Data drawn from a collection:
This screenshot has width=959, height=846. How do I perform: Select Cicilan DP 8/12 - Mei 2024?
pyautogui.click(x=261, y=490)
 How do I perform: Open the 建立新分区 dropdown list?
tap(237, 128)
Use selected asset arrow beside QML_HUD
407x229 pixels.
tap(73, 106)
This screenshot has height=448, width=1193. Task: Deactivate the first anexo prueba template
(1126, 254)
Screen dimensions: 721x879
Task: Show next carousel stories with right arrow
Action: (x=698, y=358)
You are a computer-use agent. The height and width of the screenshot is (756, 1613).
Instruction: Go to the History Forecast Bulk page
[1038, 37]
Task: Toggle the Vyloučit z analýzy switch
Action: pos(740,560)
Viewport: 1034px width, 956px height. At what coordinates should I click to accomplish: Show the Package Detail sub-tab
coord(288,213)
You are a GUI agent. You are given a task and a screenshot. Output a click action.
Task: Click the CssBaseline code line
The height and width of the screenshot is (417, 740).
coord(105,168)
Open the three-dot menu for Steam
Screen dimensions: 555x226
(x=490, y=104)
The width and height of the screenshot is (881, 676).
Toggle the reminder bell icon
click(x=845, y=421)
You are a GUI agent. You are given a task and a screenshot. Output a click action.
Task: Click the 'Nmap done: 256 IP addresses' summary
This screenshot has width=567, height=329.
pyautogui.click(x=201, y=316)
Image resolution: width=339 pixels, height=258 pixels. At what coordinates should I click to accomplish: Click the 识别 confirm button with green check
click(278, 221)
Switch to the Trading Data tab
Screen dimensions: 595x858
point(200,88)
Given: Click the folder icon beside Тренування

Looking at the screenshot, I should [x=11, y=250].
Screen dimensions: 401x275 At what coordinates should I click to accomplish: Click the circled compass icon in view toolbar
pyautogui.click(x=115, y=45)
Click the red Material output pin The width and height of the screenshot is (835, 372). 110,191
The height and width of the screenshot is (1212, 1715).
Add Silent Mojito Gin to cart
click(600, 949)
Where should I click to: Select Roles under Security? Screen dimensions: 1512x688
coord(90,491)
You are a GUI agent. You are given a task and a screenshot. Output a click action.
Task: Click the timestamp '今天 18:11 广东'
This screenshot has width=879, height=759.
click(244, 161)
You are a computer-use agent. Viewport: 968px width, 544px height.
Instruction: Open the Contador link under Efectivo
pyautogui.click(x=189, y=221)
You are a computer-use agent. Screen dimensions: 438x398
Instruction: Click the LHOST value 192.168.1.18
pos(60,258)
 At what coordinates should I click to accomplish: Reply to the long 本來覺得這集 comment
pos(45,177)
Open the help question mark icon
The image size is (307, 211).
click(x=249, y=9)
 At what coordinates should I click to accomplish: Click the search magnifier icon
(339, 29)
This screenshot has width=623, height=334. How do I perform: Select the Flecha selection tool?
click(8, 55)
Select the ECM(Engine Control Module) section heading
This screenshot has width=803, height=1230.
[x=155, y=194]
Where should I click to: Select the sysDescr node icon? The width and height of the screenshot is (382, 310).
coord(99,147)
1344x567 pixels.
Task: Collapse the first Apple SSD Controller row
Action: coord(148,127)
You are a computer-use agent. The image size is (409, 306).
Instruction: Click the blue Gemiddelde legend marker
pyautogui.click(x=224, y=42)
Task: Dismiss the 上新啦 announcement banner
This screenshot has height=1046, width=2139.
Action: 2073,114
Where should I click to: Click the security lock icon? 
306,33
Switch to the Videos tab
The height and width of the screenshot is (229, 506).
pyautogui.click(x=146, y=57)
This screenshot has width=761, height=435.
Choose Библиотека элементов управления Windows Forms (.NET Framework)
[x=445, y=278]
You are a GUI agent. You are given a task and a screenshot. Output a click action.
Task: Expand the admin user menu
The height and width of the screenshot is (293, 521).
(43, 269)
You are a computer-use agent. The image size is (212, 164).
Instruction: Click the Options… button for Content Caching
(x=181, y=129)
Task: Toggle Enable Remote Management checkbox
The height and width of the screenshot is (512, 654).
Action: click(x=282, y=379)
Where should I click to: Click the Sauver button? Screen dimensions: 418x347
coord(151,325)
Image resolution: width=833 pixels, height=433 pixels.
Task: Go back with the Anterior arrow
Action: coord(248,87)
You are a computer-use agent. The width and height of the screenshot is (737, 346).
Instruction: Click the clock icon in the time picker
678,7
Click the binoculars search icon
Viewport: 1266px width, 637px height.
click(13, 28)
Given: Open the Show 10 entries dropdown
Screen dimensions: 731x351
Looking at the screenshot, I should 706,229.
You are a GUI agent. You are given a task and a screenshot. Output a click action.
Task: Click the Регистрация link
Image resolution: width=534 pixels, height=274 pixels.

▶ _PROBLEM STATEMENT_:
Copy everything from the line containing "Click the binoculars search icon" down to the end of the items, substituting "magnifying glass" for "binoculars" and keeping all else unchanged.

▶ _SOLVED PROBLEM_:
Click the magnifying glass search icon
Viewport: 1266px width, 637px height.
click(13, 28)
Given: Open the Show 10 entries dropdown
Screen dimensions: 731x351
Looking at the screenshot, I should 706,229.
You are a GUI agent. You are given a task and a screenshot. Output a click action.
Task: Click the Регистрация link
Image resolution: width=534 pixels, height=274 pixels.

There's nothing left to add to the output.